Input data below:

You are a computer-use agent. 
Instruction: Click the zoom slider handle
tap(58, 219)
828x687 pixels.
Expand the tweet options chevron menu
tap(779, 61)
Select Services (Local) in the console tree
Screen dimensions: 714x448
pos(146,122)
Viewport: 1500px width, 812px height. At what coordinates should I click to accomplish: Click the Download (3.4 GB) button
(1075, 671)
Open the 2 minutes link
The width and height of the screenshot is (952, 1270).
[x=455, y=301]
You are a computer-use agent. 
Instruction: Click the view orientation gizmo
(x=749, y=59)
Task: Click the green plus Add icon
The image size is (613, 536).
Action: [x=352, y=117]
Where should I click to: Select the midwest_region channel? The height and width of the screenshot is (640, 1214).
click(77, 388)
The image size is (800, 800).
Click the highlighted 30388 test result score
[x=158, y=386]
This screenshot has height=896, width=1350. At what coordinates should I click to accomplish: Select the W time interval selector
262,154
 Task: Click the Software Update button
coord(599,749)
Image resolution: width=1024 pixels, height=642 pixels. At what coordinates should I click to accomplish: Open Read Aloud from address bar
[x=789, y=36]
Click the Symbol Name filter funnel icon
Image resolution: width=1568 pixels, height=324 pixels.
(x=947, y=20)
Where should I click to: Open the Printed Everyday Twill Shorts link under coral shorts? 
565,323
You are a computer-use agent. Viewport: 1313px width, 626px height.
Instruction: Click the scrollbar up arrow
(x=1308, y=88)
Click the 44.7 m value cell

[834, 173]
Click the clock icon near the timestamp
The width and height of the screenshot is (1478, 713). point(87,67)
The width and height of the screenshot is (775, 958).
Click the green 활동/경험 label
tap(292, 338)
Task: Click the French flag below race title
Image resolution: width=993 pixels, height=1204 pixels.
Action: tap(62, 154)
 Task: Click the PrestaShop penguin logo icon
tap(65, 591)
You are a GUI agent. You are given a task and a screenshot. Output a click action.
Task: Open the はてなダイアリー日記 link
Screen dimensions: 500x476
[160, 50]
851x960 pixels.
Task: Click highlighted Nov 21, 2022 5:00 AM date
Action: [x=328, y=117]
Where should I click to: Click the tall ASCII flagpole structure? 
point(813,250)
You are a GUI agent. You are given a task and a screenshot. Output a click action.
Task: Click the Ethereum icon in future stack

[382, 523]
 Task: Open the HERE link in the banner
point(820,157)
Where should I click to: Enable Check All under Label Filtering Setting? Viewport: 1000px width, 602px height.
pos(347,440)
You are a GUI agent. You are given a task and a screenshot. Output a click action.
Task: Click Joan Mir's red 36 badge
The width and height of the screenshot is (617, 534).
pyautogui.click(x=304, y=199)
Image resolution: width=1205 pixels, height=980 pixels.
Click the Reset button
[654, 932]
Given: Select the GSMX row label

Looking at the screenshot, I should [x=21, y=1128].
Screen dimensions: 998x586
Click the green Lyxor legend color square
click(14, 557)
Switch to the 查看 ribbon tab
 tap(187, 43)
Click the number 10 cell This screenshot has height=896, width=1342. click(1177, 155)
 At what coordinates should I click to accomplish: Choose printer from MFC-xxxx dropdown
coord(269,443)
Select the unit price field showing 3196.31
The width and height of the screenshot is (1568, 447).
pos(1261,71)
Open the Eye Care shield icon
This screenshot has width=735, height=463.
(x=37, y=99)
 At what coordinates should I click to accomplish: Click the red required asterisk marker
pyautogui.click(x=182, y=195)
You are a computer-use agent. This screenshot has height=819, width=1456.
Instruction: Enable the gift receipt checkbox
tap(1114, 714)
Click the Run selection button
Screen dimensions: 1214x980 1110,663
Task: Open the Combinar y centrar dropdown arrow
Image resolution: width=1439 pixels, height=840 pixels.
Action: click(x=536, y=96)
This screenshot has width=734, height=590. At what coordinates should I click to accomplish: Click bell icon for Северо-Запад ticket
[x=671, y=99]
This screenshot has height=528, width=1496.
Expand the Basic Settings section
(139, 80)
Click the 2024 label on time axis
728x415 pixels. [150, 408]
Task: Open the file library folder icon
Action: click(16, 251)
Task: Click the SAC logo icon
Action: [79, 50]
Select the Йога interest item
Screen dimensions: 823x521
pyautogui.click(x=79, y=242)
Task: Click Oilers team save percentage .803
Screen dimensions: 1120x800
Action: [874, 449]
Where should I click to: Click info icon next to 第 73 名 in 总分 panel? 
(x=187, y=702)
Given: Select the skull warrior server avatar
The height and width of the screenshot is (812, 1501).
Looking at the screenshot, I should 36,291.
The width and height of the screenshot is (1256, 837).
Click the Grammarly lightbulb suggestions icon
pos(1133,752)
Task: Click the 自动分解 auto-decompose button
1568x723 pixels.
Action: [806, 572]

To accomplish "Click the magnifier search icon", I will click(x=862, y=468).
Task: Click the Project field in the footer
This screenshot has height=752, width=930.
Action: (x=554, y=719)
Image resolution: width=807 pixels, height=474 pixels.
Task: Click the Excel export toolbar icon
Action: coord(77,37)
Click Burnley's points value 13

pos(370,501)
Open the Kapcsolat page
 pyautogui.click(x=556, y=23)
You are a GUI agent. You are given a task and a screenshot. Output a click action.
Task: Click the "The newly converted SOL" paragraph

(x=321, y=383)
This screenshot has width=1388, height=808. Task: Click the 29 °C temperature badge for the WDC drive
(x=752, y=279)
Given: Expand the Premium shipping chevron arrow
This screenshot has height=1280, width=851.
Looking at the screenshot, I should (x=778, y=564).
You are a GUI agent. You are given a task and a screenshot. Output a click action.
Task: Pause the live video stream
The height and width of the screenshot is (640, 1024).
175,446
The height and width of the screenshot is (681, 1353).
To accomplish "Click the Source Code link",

End of Input data.

_Exercise requirements:_
Repeat the data word for word, leaving out no line.

_Answer to the exercise:_
You are a computer-use agent. 
Instruction: Click the zoom slider handle
tap(58, 219)
828x687 pixels.
Expand the tweet options chevron menu
tap(779, 61)
Select Services (Local) in the console tree
Screen dimensions: 714x448
pos(146,122)
Viewport: 1500px width, 812px height. At what coordinates should I click to accomplish: Click the Download (3.4 GB) button
(1075, 671)
Open the 2 minutes link
The width and height of the screenshot is (952, 1270).
[x=455, y=301]
You are a computer-use agent. 
Instruction: Click the view orientation gizmo
(x=749, y=59)
Task: Click the green plus Add icon
The image size is (613, 536).
Action: [x=352, y=117]
Where should I click to: Select the midwest_region channel? The height and width of the screenshot is (640, 1214).
click(77, 388)
The image size is (800, 800).
Click the highlighted 30388 test result score
[x=158, y=386]
This screenshot has height=896, width=1350. At what coordinates should I click to accomplish: Select the W time interval selector
262,154
 Task: Click the Software Update button
coord(599,749)
Image resolution: width=1024 pixels, height=642 pixels. At what coordinates should I click to accomplish: Open Read Aloud from address bar
[x=789, y=36]
Click the Symbol Name filter funnel icon
Image resolution: width=1568 pixels, height=324 pixels.
(x=947, y=20)
Where should I click to: Open the Printed Everyday Twill Shorts link under coral shorts? 
565,323
You are a computer-use agent. Viewport: 1313px width, 626px height.
Instruction: Click the scrollbar up arrow
(x=1308, y=88)
Click the 44.7 m value cell

[834, 173]
Click the clock icon near the timestamp
The width and height of the screenshot is (1478, 713). point(87,67)
The width and height of the screenshot is (775, 958).
Click the green 활동/경험 label
tap(292, 338)
Task: Click the French flag below race title
Image resolution: width=993 pixels, height=1204 pixels.
Action: tap(62, 154)
 Task: Click the PrestaShop penguin logo icon
tap(65, 591)
You are a GUI agent. You are given a task and a screenshot. Output a click action.
Task: Open the はてなダイアリー日記 link
Screen dimensions: 500x476
[160, 50]
851x960 pixels.
Task: Click highlighted Nov 21, 2022 5:00 AM date
Action: [x=328, y=117]
Where should I click to: Click the tall ASCII flagpole structure? 
point(813,250)
You are a GUI agent. You are given a task and a screenshot. Output a click action.
Task: Click the Ethereum icon in future stack

[382, 523]
 Task: Open the HERE link in the banner
point(820,157)
Where should I click to: Enable Check All under Label Filtering Setting? Viewport: 1000px width, 602px height.
pos(347,440)
You are a GUI agent. You are given a task and a screenshot. Output a click action.
Task: Click Joan Mir's red 36 badge
The width and height of the screenshot is (617, 534).
pyautogui.click(x=304, y=199)
Image resolution: width=1205 pixels, height=980 pixels.
Click the Reset button
[654, 932]
Given: Select the GSMX row label

Looking at the screenshot, I should [x=21, y=1128].
Screen dimensions: 998x586
Click the green Lyxor legend color square
click(14, 557)
Switch to the 查看 ribbon tab
 tap(187, 43)
Click the number 10 cell This screenshot has height=896, width=1342. click(1177, 155)
 At what coordinates should I click to accomplish: Choose printer from MFC-xxxx dropdown
coord(269,443)
Select the unit price field showing 3196.31
The width and height of the screenshot is (1568, 447).
pos(1261,71)
Open the Eye Care shield icon
This screenshot has width=735, height=463.
(x=37, y=99)
 At what coordinates should I click to accomplish: Click the red required asterisk marker
pyautogui.click(x=182, y=195)
You are a computer-use agent. This screenshot has height=819, width=1456.
Instruction: Enable the gift receipt checkbox
tap(1114, 714)
Click the Run selection button
Screen dimensions: 1214x980 1110,663
Task: Open the Combinar y centrar dropdown arrow
Image resolution: width=1439 pixels, height=840 pixels.
Action: click(x=536, y=96)
This screenshot has width=734, height=590. At what coordinates should I click to accomplish: Click bell icon for Северо-Запад ticket
[x=671, y=99]
This screenshot has height=528, width=1496.
Expand the Basic Settings section
(139, 80)
Click the 2024 label on time axis
728x415 pixels. [150, 408]
Task: Open the file library folder icon
Action: click(16, 251)
Task: Click the SAC logo icon
Action: [79, 50]
Select the Йога interest item
Screen dimensions: 823x521
pyautogui.click(x=79, y=242)
Task: Click Oilers team save percentage .803
Screen dimensions: 1120x800
Action: [874, 449]
Where should I click to: Click info icon next to 第 73 名 in 总分 panel? 
(x=187, y=702)
Given: Select the skull warrior server avatar
The height and width of the screenshot is (812, 1501).
Looking at the screenshot, I should 36,291.
The width and height of the screenshot is (1256, 837).
Click the Grammarly lightbulb suggestions icon
pos(1133,752)
Task: Click the 自动分解 auto-decompose button
1568x723 pixels.
Action: [806, 572]

To accomplish "Click the magnifier search icon", I will click(x=862, y=468).
Task: Click the Project field in the footer
This screenshot has height=752, width=930.
Action: (x=554, y=719)
Image resolution: width=807 pixels, height=474 pixels.
Task: Click the Excel export toolbar icon
Action: coord(77,37)
Click Burnley's points value 13

pos(370,501)
Open the Kapcsolat page
 pyautogui.click(x=556, y=23)
You are a GUI agent. You are given a task and a screenshot. Output a click action.
Task: Click the "The newly converted SOL" paragraph

(x=321, y=383)
This screenshot has width=1388, height=808. Task: Click the 29 °C temperature badge for the WDC drive
(x=752, y=279)
Given: Expand the Premium shipping chevron arrow
This screenshot has height=1280, width=851.
Looking at the screenshot, I should (x=778, y=564).
You are a GUI agent. You are given a task and a screenshot. Output a click action.
Task: Pause the live video stream
The height and width of the screenshot is (640, 1024).
175,446
The height and width of the screenshot is (681, 1353).
To accomplish "Click the Source Code link",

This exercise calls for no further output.